This morning I was awakened by a screaming toddler at 6am. To some of you, that’s about normal, but to this family that is way too early. Jase usually sleeps until at least 8am, so I was not too happy to roll over and see it was only six in the morning. I laid there listening trying to see if he would stop in a couple minutes, maybe he just dropped his pacifier, or was trying to get comfortable again. My husband rolls over and looks at his phone and then gets out of bed. A minute or so later I hear Jase say, “uh-oh” through his cries, so I roll out of bed with my eyes barely open half wondering why my husband didn’t go in and check on him. I turn the corner to discover my husband is in the room and he’s changing Jase’s diaper, I walk in getting ready to ask why he had gotten him up so early, and my husband anticipating my question points to the crib. I look down to see puke all over the place…the sheets, the bumpers, the blankets, the pacifiers, the railings….it…is…everywhere. Not only did my son manage to puke everywhere, he exploded poop out of his diaper everywhere as well. I tell my husband I will run the bath water so we can just stick him in the tub, so he brings the screaming toddler to me and I start wiping him down thinking to myself as I am half asleep still what a wonderful morning we are having. As I finish cleaning up Jase, get him out, lotioned up, dressed, and rock him to calm him down my rock star husband tears the bed apart, gets everything in the wash, and sanitizes everything down. It really was a terrible great start to the morning….before morning was even supposed to happen.

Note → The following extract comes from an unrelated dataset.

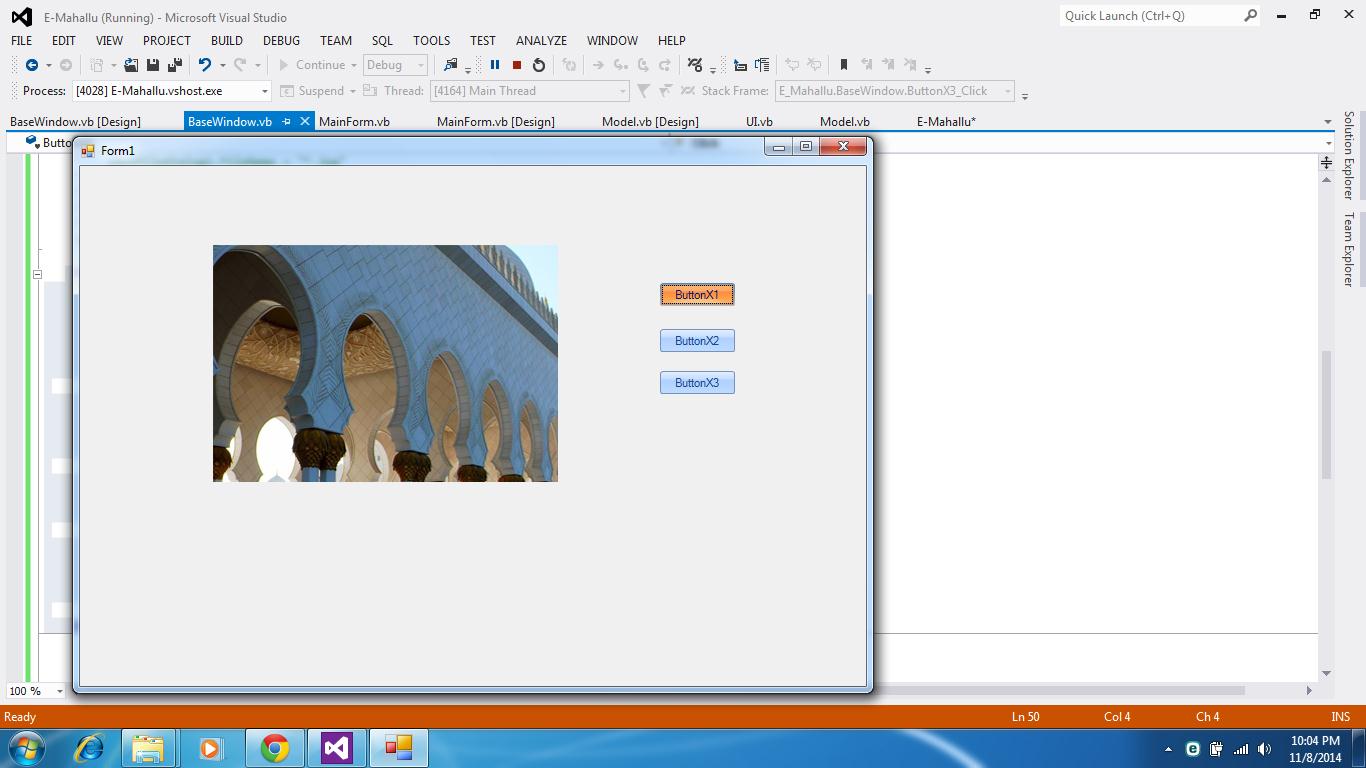The height and width of the screenshot is (768, 1366).
Task: Click the Undo arrow icon
Action: pos(204,65)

When all that was finally done, and the little man was calm again, I laid him back down to rest his tired eyes and I thought to myself, motherhood sure is messy. This is the part of motherhood you know you are going to have to deal with, the dirty diapers, the puke, the scraped knees, the blood, the day spent in the emergency room, you know it’s coming. You wonder before your child ever breathes their first breath of air exactly how you are going to make it through various aspects of the messy motherhood. You see the posts going around on social media about the poop explosions and the never ending throw up when the flu hits. You see the almost comical posts that go around saying all that only a mom has to deal with or only a mom will understand. But I don’t think you hear enough…I don’t think it’s said enough…and I don’t think you will ever truly understand until you live it that it’s the beauty amidst the messy that kind of makes the messy beautiful.
Sure it’s not pretty to wake up to your child and his entire crib covered in puke, but it is beautiful to rock a still sleepy toddler and let him know that mama is here to make what she can better. Especially when toddlerhood years leave less and less time of rocking a still child. I think it is almost too easy to look at these posts, and these comical things you can find on social media and agree and chant that only moms will ever understand. Only a mother will ever understand how messy this motherhood things gets, only a mother will understand how we don’t get sick days, only a mother will understand what it’s like to wake to poop and puke and it not be her own, only a mother knows just how hard this is. But only a mother has the opportunity to look past the messy and look for the beautiful. It’s seeing that which is beautiful that we can survive through what’s messy. And it’s in all the mess that we can truly appreciate the beautiful.
Bekki Sayler says
Only mama can see beauty in puke. One year all five of my boys, my sister in law, and my husband got a terrible, pukey stomach flu all at the same time. I was running back and forth between all seven of the. For about 24 hours. It was horrible, yet it was my joy to take care of them. It is all a blessing!